### PROBLEM STATEMENT
Copy out, word for word, the lines from the start of the data below through the line containing "You are a computer-use agent. Screen", and no others.

### MATERIAL SHOWN
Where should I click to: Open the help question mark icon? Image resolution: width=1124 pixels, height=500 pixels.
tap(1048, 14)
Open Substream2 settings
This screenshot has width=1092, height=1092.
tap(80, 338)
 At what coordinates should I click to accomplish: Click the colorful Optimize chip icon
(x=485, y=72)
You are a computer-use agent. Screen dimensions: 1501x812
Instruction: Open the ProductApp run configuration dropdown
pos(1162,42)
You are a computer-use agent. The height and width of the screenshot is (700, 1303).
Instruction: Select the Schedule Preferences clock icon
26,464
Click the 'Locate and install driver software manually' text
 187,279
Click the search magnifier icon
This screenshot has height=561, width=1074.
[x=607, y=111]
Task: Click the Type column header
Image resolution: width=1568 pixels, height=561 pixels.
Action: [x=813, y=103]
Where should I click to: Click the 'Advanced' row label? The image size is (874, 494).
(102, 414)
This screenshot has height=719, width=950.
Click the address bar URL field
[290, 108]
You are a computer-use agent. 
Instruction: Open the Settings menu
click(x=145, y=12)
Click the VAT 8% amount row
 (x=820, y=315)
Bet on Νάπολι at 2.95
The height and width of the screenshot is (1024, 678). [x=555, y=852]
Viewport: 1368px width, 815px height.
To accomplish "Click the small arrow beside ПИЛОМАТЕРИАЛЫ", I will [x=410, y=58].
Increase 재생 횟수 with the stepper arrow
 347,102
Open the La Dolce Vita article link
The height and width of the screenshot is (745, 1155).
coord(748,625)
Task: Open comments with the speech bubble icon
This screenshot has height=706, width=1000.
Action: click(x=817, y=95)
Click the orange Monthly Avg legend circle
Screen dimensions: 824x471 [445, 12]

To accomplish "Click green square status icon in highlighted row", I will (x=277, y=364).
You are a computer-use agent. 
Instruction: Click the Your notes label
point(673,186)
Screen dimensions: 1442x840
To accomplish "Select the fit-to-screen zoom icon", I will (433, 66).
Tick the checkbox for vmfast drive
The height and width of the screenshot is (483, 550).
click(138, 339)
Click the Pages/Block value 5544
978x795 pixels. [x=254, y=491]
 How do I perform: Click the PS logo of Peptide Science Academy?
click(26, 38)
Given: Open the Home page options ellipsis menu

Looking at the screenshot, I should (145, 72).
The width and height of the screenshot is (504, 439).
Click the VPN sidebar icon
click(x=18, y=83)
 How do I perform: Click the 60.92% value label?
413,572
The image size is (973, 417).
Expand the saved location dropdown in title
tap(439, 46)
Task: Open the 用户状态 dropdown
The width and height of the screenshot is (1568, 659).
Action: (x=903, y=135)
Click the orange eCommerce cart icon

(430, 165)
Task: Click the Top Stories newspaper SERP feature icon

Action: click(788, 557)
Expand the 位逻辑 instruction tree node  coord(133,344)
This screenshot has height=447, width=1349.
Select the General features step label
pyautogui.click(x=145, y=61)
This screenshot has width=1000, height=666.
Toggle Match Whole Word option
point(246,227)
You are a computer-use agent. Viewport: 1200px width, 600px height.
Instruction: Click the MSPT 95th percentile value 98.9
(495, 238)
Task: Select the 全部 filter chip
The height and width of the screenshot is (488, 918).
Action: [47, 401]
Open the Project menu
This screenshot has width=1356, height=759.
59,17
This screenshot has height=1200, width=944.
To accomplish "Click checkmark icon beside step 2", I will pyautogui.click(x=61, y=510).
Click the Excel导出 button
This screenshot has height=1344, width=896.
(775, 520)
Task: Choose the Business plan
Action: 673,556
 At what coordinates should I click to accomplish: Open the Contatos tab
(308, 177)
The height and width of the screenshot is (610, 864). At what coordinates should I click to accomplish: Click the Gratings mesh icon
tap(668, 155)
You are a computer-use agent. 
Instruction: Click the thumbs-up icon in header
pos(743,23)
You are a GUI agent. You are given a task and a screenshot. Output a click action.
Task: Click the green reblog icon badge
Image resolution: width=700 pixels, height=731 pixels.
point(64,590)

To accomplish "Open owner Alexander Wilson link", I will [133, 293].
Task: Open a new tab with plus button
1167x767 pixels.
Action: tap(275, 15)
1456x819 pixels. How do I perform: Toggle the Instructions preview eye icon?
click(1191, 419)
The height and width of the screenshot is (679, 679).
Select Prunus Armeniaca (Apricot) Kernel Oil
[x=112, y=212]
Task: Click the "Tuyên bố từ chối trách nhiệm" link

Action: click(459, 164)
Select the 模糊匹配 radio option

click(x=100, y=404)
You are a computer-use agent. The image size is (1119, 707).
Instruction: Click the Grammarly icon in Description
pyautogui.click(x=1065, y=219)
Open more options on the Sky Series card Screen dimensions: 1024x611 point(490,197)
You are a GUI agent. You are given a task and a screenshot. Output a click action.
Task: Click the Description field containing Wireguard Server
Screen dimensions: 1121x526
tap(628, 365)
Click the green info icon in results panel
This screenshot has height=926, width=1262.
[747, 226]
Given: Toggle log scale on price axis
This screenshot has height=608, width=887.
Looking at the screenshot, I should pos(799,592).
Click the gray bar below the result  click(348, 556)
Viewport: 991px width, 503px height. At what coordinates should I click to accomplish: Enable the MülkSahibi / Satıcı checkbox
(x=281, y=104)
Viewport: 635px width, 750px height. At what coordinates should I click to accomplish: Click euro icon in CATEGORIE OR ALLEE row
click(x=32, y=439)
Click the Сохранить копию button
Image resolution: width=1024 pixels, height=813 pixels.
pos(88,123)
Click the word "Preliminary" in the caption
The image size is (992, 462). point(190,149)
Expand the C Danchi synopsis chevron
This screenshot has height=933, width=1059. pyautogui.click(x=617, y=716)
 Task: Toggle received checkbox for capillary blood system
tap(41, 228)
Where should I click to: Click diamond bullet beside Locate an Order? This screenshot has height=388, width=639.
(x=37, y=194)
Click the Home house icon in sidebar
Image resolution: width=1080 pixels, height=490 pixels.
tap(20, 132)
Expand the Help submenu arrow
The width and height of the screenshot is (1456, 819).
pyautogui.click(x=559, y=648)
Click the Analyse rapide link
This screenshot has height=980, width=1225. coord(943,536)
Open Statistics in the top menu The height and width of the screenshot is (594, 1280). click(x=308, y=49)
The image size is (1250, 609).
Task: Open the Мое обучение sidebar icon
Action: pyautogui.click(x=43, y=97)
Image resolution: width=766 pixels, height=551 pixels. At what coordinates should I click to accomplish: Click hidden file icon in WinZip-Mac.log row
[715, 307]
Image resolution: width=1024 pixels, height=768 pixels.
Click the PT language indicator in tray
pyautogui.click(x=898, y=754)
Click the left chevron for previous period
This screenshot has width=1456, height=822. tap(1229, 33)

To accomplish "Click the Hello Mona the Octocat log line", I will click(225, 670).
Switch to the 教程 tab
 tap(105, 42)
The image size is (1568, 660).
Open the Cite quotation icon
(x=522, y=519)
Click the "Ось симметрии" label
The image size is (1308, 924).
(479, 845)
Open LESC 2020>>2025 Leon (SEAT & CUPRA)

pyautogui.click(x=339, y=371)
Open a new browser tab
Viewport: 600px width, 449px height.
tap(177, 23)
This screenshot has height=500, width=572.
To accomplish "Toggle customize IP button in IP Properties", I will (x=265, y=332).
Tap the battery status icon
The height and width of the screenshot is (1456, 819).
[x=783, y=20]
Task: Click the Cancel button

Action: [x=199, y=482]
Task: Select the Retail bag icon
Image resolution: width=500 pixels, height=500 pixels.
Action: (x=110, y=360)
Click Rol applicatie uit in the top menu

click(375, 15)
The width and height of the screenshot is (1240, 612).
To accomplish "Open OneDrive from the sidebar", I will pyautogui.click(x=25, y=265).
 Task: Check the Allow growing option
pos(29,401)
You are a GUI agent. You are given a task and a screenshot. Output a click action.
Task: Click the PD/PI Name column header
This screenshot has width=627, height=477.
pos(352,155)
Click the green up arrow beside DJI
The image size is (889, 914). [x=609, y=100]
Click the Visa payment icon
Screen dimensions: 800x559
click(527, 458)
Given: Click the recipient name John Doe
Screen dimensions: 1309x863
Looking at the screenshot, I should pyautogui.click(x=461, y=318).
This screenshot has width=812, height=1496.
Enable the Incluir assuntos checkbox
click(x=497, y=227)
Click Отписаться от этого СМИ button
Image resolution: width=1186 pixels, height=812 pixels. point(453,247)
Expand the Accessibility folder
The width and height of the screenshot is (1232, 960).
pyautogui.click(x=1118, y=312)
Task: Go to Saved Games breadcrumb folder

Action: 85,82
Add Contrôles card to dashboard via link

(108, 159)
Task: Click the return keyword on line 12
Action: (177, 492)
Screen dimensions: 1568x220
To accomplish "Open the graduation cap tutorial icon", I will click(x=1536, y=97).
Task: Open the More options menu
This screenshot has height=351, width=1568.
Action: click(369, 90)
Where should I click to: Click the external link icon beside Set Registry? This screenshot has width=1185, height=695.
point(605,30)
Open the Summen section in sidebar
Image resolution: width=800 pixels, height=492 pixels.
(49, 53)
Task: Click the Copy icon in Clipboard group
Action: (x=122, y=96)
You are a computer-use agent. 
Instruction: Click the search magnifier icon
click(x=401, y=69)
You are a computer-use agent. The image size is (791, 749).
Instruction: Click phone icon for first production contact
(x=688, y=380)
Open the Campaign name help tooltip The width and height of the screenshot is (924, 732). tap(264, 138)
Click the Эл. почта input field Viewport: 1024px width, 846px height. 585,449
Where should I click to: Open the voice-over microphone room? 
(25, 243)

### RESPONSE TO THE EXERCISE
Where should I click to: Open the help question mark icon? Image resolution: width=1124 pixels, height=500 pixels.
tap(1048, 14)
Open Substream2 settings
This screenshot has width=1092, height=1092.
tap(80, 338)
 At what coordinates should I click to accomplish: Click the colorful Optimize chip icon
(x=485, y=72)
You are a computer-use agent. Screen dimensions: 1501x812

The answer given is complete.